One good thing about inheriting default is that you only have to specify a handful of things in your project's POM and rely on Super POM for the rest. The minimum required values for a project POM are as follows:
<project>
  <modelVersion>4.0.0</modelVersion>
  <groupId>com.gsm.app</groupId>
  <artifactId>namaste</artifactId>
  <version>1.0-SNAPSHOT</version>
</project>


project: This is the top level element of all pom.xml files
modelVersion : This is the version of the object model used by this POM. Not something I as a beginner would worry about. I plan to go with what ever the skeleton archetype gives me.
groupId : The unique identifier of the organization that created the project.
artifactId : The unique name of the primary artifact
version : The version of the artifact generated by the project.

This minimal pom does not require you to specify a packaging type, it uses the default value , which would be "jar".

For a project built with the above minimal POM the out put would be a jar file named as follows:
namaste-1.0-SNAPSHOT.jar

Since the above POM does not specify repositories it will download any required files (dependencies)
from the default maven repository http://repo.maven.apache.org/maven2.
It inherits this value from the Super POM.


Parent Project

Please don't quote me on my description of a Parent Project , but from what I gathered. Parent projects can be used at least in these two contexts:
 
Inheritance: If you have several Maven projects with similar configurations, you can pull the similar configurations our and make a parent project. You then specify this common project as the parent project for the rest of your Maven projects and the child projects would inherit all the parent project configurations.

Aggregation: If you have a group of projects that always need to be  built together, you can create a parent project and declare all the required projects as its modules. You then build only the parent project and the rest will get built automatically.
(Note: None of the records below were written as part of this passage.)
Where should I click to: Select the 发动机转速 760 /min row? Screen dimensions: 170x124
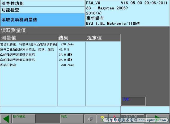[60, 65]
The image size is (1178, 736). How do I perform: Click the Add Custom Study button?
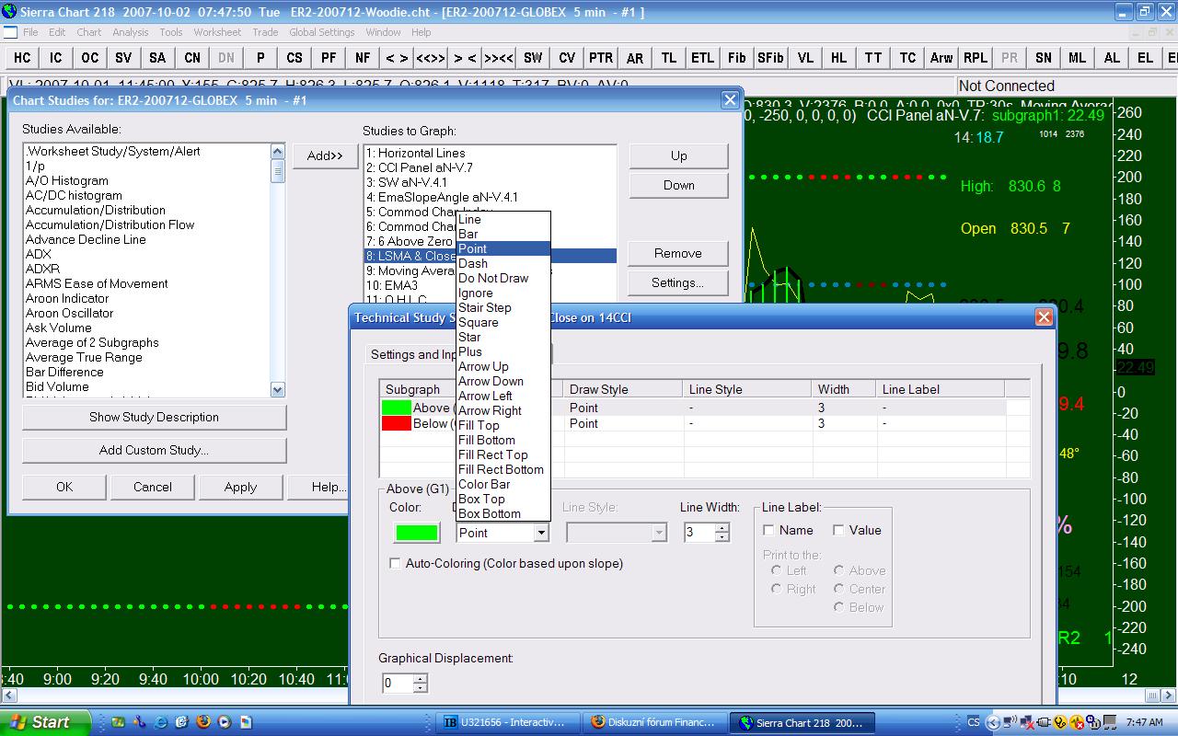[154, 450]
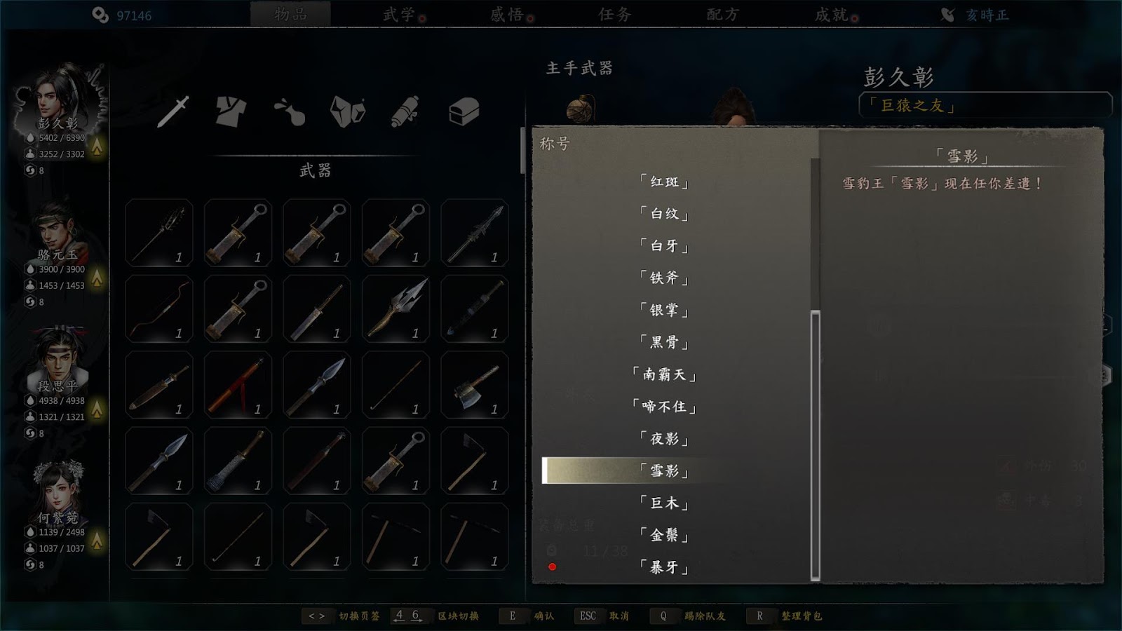The image size is (1122, 631).
Task: Select the sword weapons category icon
Action: (x=173, y=111)
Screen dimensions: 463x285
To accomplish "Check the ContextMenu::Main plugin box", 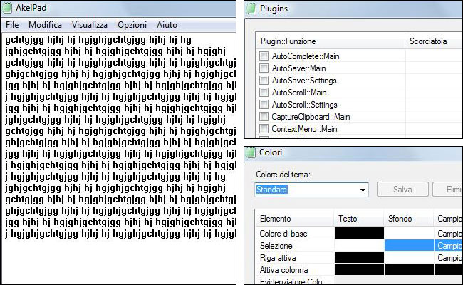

You can use either Inheritance or Aggregation or both as long as :
  • Every Child POM has a reference to its Parent POM
  • Parent Poms packaging is set set to "pom"
  • Parent POM has references to its child modules' directories


So if our project Namaste is now a parent project of project Smile. And the directory structure is:

  • Namaste
    • pom.xml
  • Smile
    • pom.xml
Here is how their pom.xml files would look.
Namaste:

*Using Aggregation, ie build Namaste and Smile builds along with it.
 
<project>
  <modelVersion>4.0.0</modelVersion>
  <groupId>com.gsm.app</groupId>
  <artifactId>Namaste</artifactId>
  <version>1</version>
  <packaging>pom</packaging>

  <modules>
    <module>../smile</module>
  </modules>
</project>
Smile:
 *Using Inheritance to inherit properties from Namaste

<project>
  <parent>
    <groupId>com.gsm.app</groupId>
    <artifactId>namaste</artifactId>
    <version>1</version>
    <relativePath>../parent/pom.xml</relativePath>
  </parent> 
 <modelVersion>4.0.0</modelVersion>
 <version>1</version> 
 <groupId>com.gsm.app</groupId>
 <artifactId>smile</artifactId>
 </project>
 
If we want to use the same version number or group ID as the parent, we have the option of leaving that out in the child pom. Thus the child pom will look something like this:

<project>
  <parent>
    <groupId>com.gsm.app</groupId>
    <artifactId>namaste</artifactId>
    <version>1</version>
    <relativePath>../parent/pom.xml</relativePath>
  </parent>
  <modelVersion>4.0.0</modelVersion>
  <artifactId>smile</artifactId>
</project>


POM Variables/Properties

You can use predefined or user defined variables, the idea is to specify the value for the variable once and reference it everywhere else.
Any  single valued element in the model can be referenced as a variable. So if you need to access the value of the  groupId you would access it as ${project.groupId}, sourcedirectory would be
${project.build.sourceDirectory}.

You also get ready made variables that you can be used, For ex.
${project.basedir} : gives you the current directory of the project

You can define properties and use them as a variable later in the pom.


 Important point to note is that the variables are processed after inheritance and thus child values will override parent values.